▶ _What you will do_
Put the lines into a numbered list, beginning with the line that contains "616x405 pixels. How" and continuing through the line that contains "Select the wshe.es link field", leaving out blank lines and pictures.
--- start of Data for this task ---
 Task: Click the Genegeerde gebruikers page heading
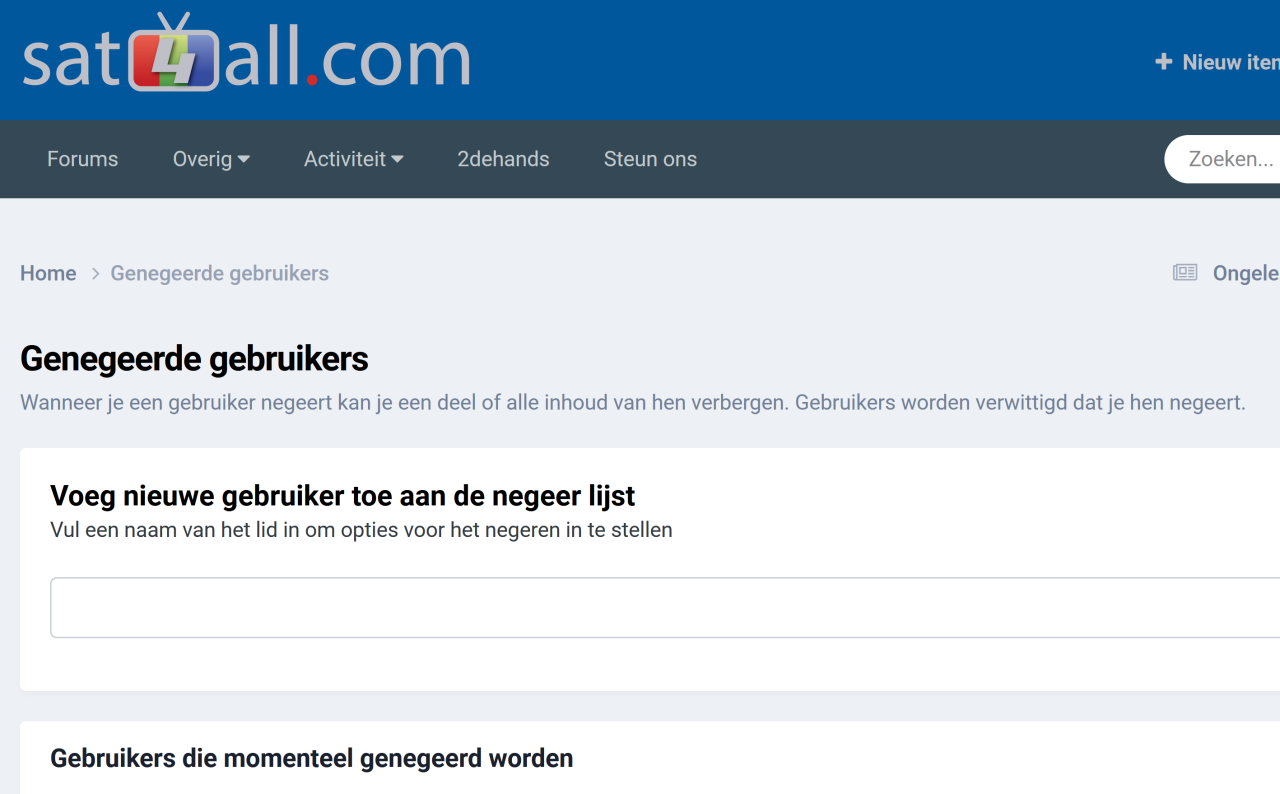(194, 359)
--- end of Data for this task ---
--- start of Data for this task ---
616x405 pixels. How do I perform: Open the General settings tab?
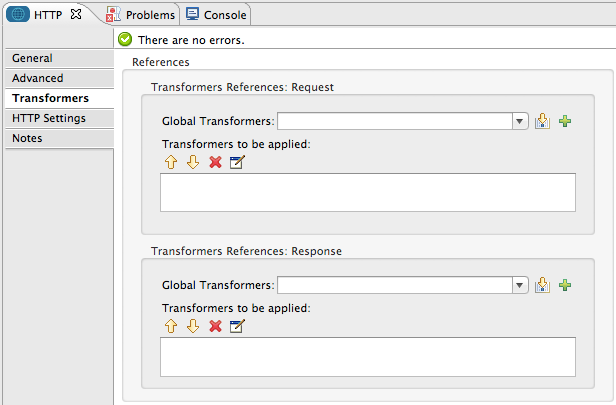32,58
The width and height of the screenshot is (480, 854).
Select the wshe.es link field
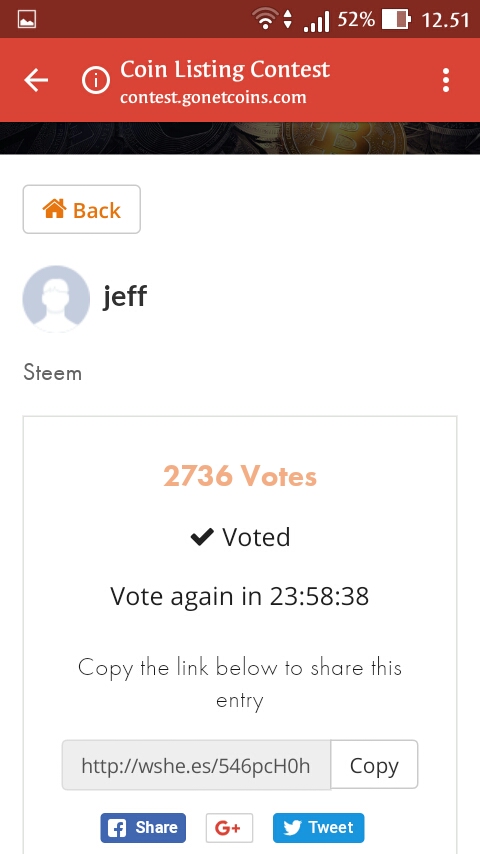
--- end of Data for this task ---
▶ _Written answer_
1. 616x405 pixels. How do I perform: Open the General settings tab?
2. 32,58
3. The width and height of the screenshot is (480, 854).
4. Select the wshe.es link field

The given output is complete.